Reproduce each line of the items below word for word, without changing anything.

> _Data to use_:

begin

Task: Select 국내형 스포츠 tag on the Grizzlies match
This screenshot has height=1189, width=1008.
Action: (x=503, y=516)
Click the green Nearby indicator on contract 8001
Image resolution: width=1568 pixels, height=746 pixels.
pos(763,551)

end

> _Correct answer_:
Task: Select 국내형 스포츠 tag on the Grizzlies match
This screenshot has height=1189, width=1008.
Action: (x=503, y=516)
Click the green Nearby indicator on contract 8001
Image resolution: width=1568 pixels, height=746 pixels.
pos(763,551)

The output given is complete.